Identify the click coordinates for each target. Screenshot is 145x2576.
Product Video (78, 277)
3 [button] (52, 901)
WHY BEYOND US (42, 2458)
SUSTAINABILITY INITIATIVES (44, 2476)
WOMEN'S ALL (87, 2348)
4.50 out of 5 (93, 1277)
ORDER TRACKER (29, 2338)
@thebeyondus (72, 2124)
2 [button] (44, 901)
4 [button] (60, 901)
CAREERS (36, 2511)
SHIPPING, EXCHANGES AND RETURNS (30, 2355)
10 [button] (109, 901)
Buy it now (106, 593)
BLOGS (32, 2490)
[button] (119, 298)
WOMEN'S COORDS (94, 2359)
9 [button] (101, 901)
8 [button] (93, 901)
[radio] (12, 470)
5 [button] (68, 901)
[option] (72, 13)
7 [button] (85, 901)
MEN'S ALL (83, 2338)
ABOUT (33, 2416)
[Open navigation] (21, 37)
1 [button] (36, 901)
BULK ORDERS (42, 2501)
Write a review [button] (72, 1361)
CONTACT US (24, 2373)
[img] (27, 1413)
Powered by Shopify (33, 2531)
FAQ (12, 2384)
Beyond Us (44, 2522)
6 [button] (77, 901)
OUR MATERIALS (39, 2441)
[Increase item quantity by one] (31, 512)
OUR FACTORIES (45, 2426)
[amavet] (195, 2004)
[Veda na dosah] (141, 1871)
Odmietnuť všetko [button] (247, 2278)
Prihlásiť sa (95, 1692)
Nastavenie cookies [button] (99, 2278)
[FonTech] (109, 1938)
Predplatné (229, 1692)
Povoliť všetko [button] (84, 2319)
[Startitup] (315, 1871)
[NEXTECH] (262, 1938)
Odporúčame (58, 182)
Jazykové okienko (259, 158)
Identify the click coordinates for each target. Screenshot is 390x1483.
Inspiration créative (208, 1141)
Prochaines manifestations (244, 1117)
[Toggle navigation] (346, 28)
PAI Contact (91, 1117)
============
Problem to solve: Your answer must be one number: the count of lines in the entries that contain the string "coordinates".

Result of the task: 2